_Exercise goal_. From the first line to the last, return the data exactly as it stands.

[Stored data entries]
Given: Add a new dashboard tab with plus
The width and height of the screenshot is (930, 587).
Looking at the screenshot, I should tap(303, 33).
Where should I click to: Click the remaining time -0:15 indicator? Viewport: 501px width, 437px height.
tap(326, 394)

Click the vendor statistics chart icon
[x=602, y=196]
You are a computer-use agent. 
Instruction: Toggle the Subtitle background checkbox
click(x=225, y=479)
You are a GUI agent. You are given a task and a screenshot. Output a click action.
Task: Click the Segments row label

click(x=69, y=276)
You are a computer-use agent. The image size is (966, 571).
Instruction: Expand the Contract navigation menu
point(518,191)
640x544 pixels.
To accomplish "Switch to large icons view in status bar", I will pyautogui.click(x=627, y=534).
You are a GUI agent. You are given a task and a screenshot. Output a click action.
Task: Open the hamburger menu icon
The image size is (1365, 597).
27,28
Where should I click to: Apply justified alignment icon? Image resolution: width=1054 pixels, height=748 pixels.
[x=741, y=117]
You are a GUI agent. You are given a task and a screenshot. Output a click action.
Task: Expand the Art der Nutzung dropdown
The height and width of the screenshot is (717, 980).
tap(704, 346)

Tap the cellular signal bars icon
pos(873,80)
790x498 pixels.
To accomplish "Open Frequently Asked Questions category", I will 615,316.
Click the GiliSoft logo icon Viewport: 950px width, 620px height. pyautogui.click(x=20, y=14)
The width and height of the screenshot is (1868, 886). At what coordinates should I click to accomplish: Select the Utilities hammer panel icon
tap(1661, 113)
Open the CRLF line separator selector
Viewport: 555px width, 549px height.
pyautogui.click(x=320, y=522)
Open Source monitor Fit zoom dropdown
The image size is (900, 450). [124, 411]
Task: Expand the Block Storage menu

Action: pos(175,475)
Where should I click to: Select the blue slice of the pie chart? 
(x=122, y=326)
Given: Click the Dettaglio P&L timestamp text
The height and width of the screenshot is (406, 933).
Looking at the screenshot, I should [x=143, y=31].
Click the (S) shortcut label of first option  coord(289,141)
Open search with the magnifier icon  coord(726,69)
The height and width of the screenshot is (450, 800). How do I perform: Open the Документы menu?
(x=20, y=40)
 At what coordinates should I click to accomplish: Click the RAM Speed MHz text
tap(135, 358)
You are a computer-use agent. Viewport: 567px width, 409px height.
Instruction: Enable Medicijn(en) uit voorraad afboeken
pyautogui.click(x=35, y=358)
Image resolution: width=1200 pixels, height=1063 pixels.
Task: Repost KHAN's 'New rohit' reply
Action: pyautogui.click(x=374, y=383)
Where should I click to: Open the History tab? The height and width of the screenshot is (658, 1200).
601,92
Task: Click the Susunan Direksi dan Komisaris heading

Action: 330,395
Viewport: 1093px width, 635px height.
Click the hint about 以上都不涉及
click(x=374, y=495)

_Solution to this exercise_.
Given: Add a new dashboard tab with plus
The width and height of the screenshot is (930, 587).
Looking at the screenshot, I should tap(303, 33).
Where should I click to: Click the remaining time -0:15 indicator? Viewport: 501px width, 437px height.
tap(326, 394)

Click the vendor statistics chart icon
[x=602, y=196]
You are a computer-use agent. 
Instruction: Toggle the Subtitle background checkbox
click(x=225, y=479)
You are a GUI agent. You are given a task and a screenshot. Output a click action.
Task: Click the Segments row label

click(x=69, y=276)
You are a computer-use agent. The image size is (966, 571).
Instruction: Expand the Contract navigation menu
point(518,191)
640x544 pixels.
To accomplish "Switch to large icons view in status bar", I will pyautogui.click(x=627, y=534).
You are a GUI agent. You are given a task and a screenshot. Output a click action.
Task: Open the hamburger menu icon
The image size is (1365, 597).
27,28
Where should I click to: Apply justified alignment icon? Image resolution: width=1054 pixels, height=748 pixels.
[x=741, y=117]
You are a GUI agent. You are given a task and a screenshot. Output a click action.
Task: Expand the Art der Nutzung dropdown
The height and width of the screenshot is (717, 980).
tap(704, 346)

Tap the cellular signal bars icon
pos(873,80)
790x498 pixels.
To accomplish "Open Frequently Asked Questions category", I will 615,316.
Click the GiliSoft logo icon Viewport: 950px width, 620px height. pyautogui.click(x=20, y=14)
The width and height of the screenshot is (1868, 886). At what coordinates should I click to accomplish: Select the Utilities hammer panel icon
tap(1661, 113)
Open the CRLF line separator selector
Viewport: 555px width, 549px height.
pyautogui.click(x=320, y=522)
Open Source monitor Fit zoom dropdown
The image size is (900, 450). [124, 411]
Task: Expand the Block Storage menu

Action: pos(175,475)
Where should I click to: Select the blue slice of the pie chart? 
(x=122, y=326)
Given: Click the Dettaglio P&L timestamp text
The height and width of the screenshot is (406, 933).
Looking at the screenshot, I should [x=143, y=31].
Click the (S) shortcut label of first option  coord(289,141)
Open search with the magnifier icon  coord(726,69)
The height and width of the screenshot is (450, 800). How do I perform: Open the Документы menu?
(x=20, y=40)
 At what coordinates should I click to accomplish: Click the RAM Speed MHz text
tap(135, 358)
You are a computer-use agent. Viewport: 567px width, 409px height.
Instruction: Enable Medicijn(en) uit voorraad afboeken
pyautogui.click(x=35, y=358)
Image resolution: width=1200 pixels, height=1063 pixels.
Task: Repost KHAN's 'New rohit' reply
Action: pyautogui.click(x=374, y=383)
Where should I click to: Open the History tab? The height and width of the screenshot is (658, 1200).
601,92
Task: Click the Susunan Direksi dan Komisaris heading

Action: 330,395
Viewport: 1093px width, 635px height.
Click the hint about 以上都不涉及
click(x=374, y=495)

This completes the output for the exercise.